Breitbart initially released only the video from Acorn’s Baltimore bureau, which the group dismissed as an isolated incident. The next day, he posted a video of O’Keefe getting similar results in Washington, DC. Oops. Acorn stepped on the rake again, claiming the videos were doctored. Then Breitbart posted more — from New York City, San Diego, and Philadelphia. Congress started pulling Acorn’s funding, and The New York Times flagellated itself for its “slow reflexes” in covering the story.
The traffic on Breitbart’s sites exploded, and he knew he had found a star. Breitbart signed up O’Keefe to … well, to something. At one point, Breitbart said he and O’Keefe had a “first-look deal,” similar to what a Hollywood producer might give a hot screenwriter. On another occasion, Breitbart talked about his purchase of O’Keefe’s “life rights.”
O’Keefe finally lopes into the Manhattan apartment, wearing a black newsboy cap and leather jacket. Only the stubble on his chin keeps him looking 25 instead of a skinny 14. He is as serious as Breitbart is goofy, as focused as Breitbart is scattered. All O’Keefe will say about his relationship with Breitbart is “He doesn’t tell me what to shoot.” Then he asks me to turn off my tape recorder, powers up his laptop, and talks us through his latest sting. I keep taking notes.
This time, there are no prostitutes involved, just a shady, and serious, tax-fraud scheme. The ploy involves the Obama administration’s 10 percent tax credit to first-time home buyers. The law says that the credit maxes out at $8,000 for an $80,000 home. But at the Detroit office of the Department of Housing and Urban Development, the rule seems open to interpretation. O’Keefe asks a staffer, What if I bought a place for $50,000, but the seller and I agreed to write down $80,000 as the purchase price?
“Flip it any way you want,” the staffer replies.
What if the place is worth much less — like only $6,000?
“Yup, you can do that.”
O’Keefe and fellow activist Joe Basel ran the same sting at HUD’s Chicago office and at several federally supported independent housing groups. Breitbart paces the parquet floor. The video is damning but not exactly Acorn-explosive.

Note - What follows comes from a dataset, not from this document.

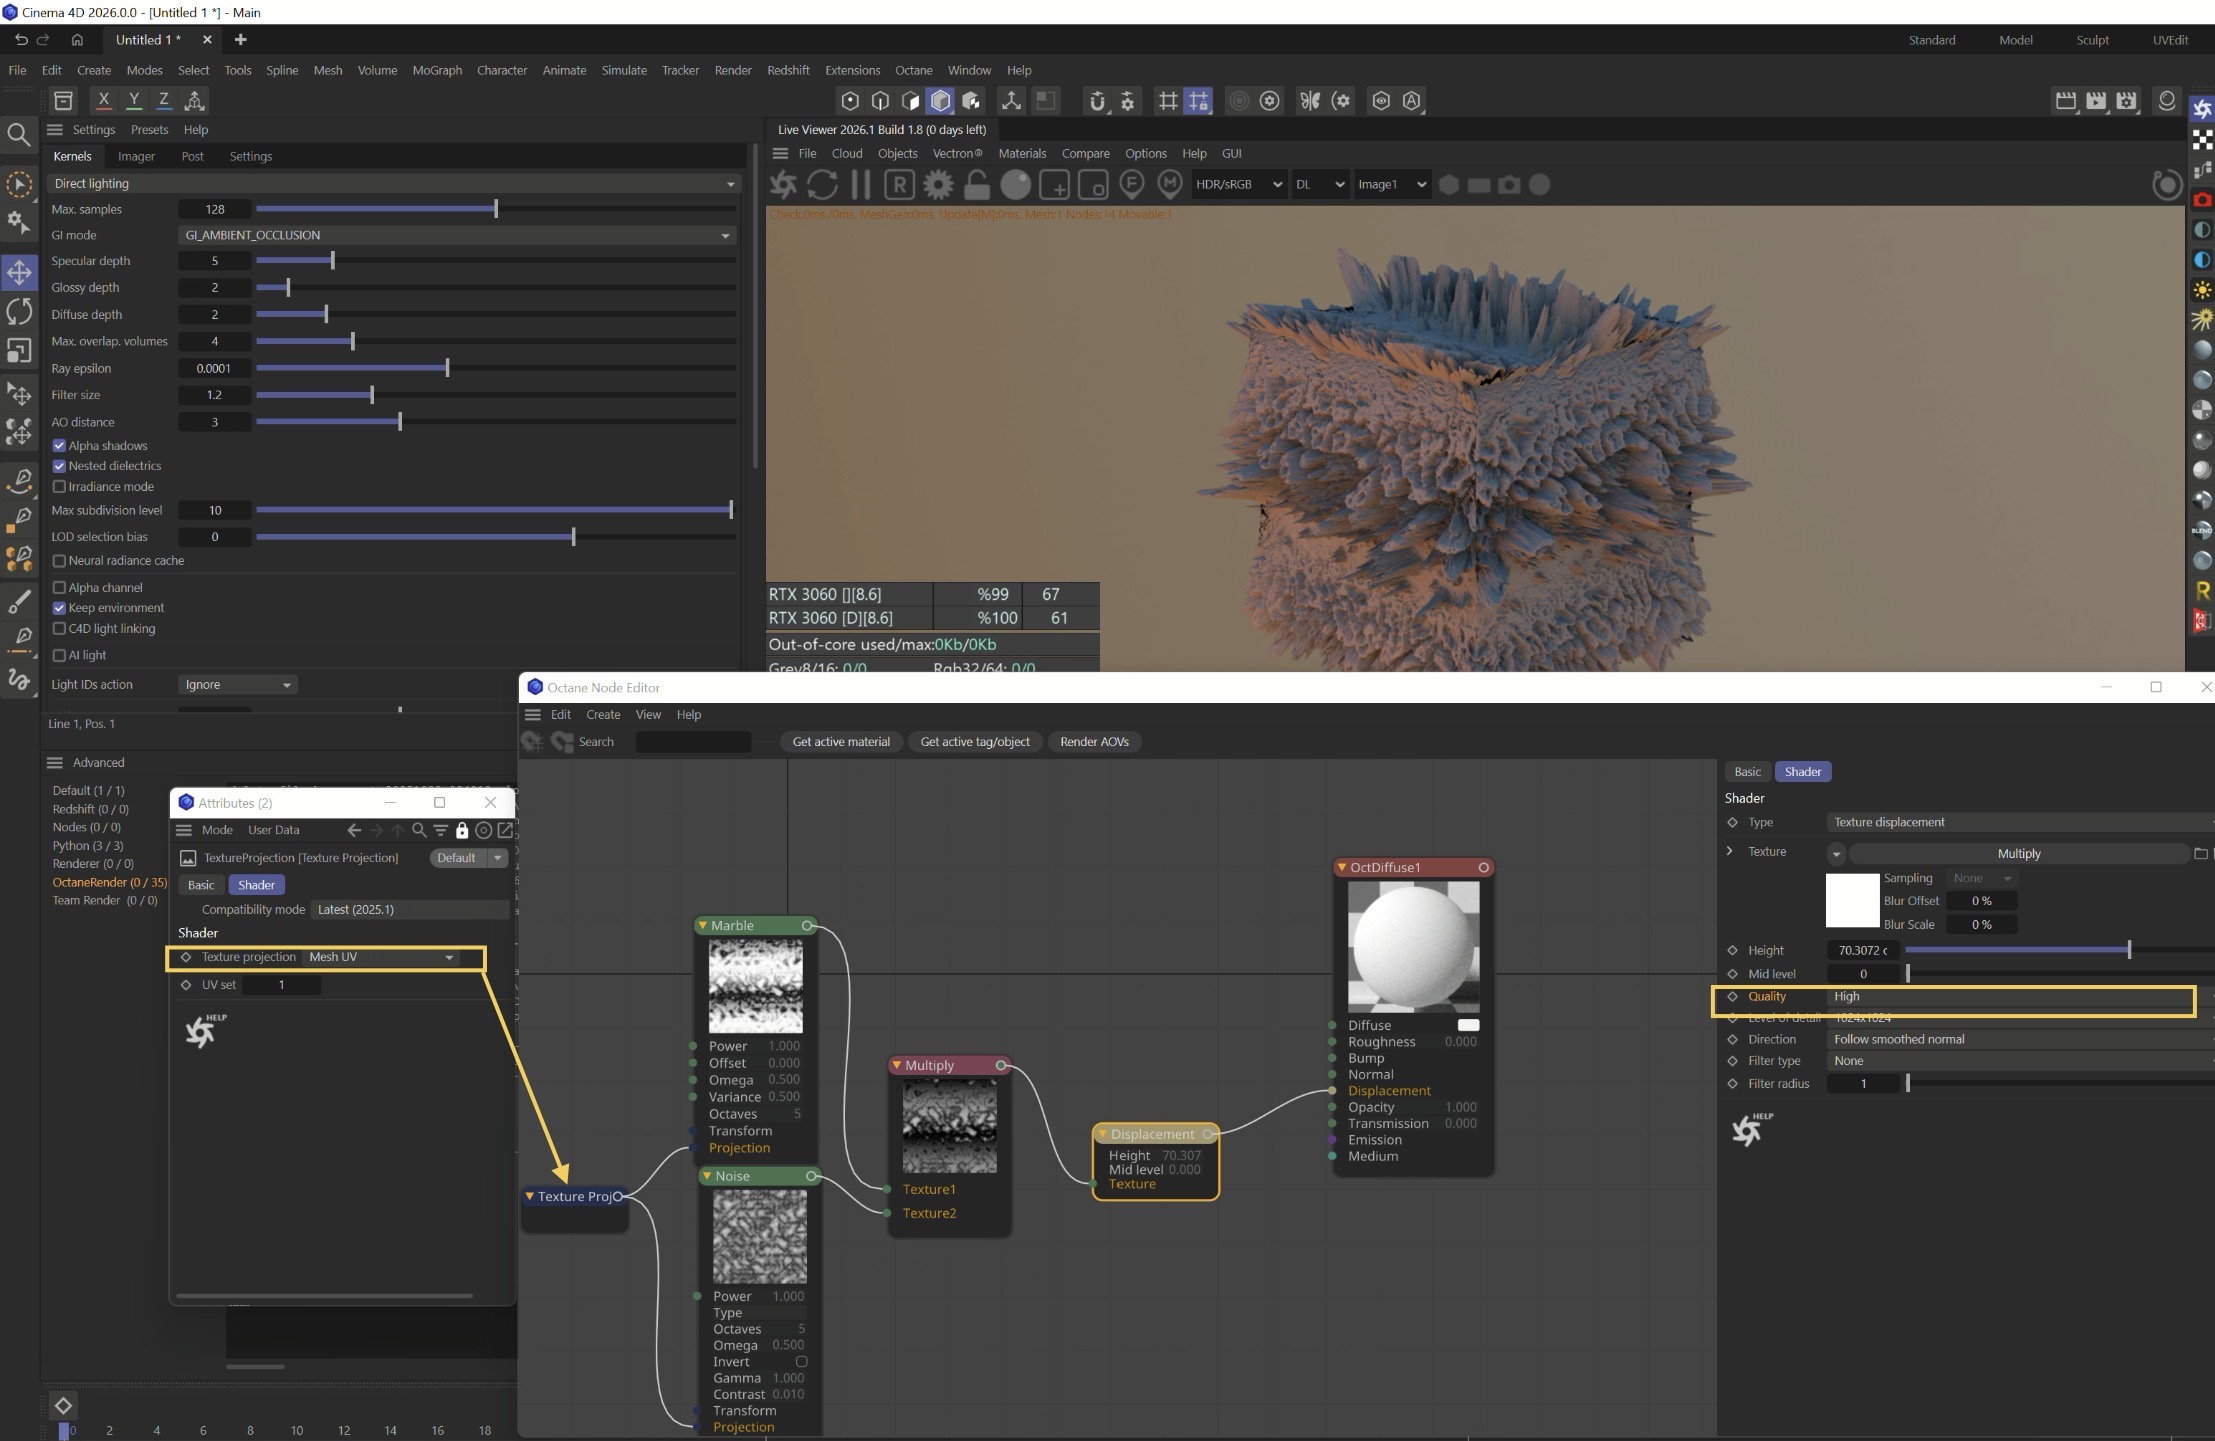Turn on the AI light checkbox

click(x=59, y=655)
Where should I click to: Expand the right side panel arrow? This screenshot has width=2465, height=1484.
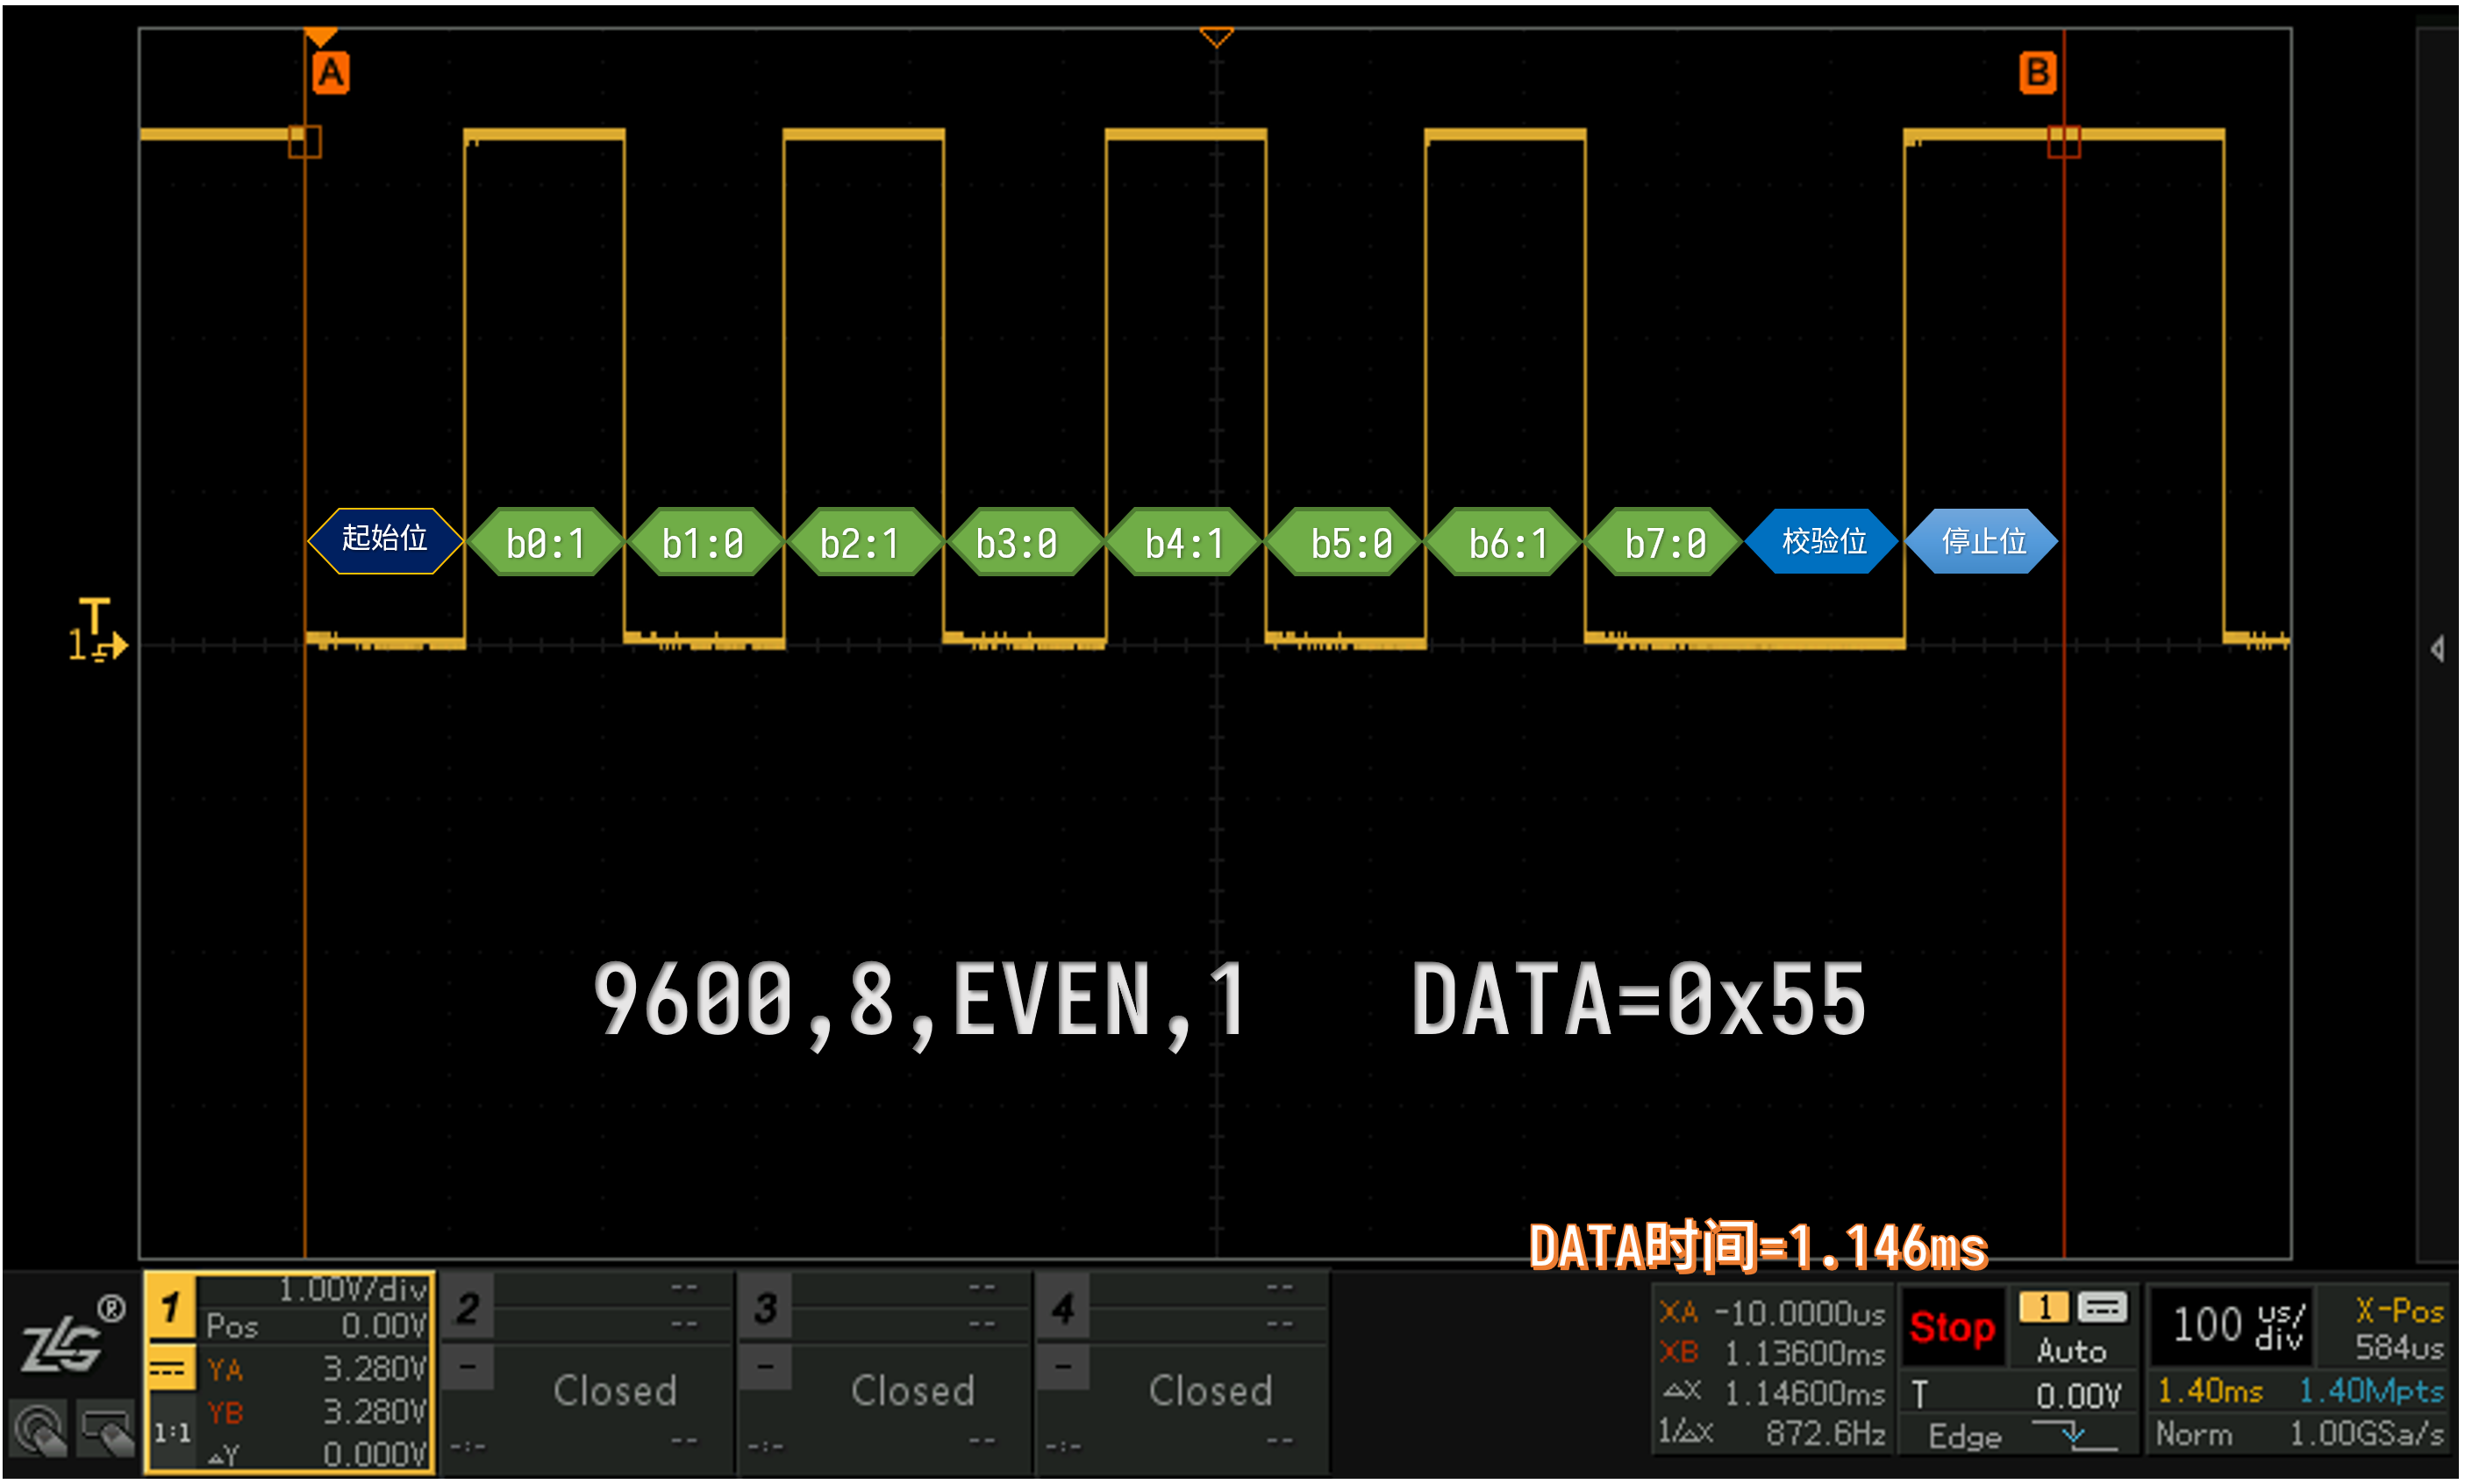point(2436,649)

Then O’Keefe stops the playback. “Oh yeah, I forgot,” he says. “We went to the Detroit Free Press, to the managing editor. We told her the whole thing. She said she wasn’t interested. Wanna see the tape?”
Breitbart starts to cackle. Of course he wants to see the tape. Sleazy HUD administrators are important, sure. But media covering up sleaze? That’s entertainment. “Dude, that’s the most important part!” he says. “I have seepage coming out of five parts of my body right now.”
O’Keefe hits Play. A world-weary Freep editor listens to O’Keefe’s kickback story and politely declines. There could be a thousand reasons why, but to O’Keefe and Breitbart, there’s only one explanation: liberal bias. Breitbart slaps the walls like they were congo drums, grinning. “OK,” he tells O’Keefe, “now I officially adore you.”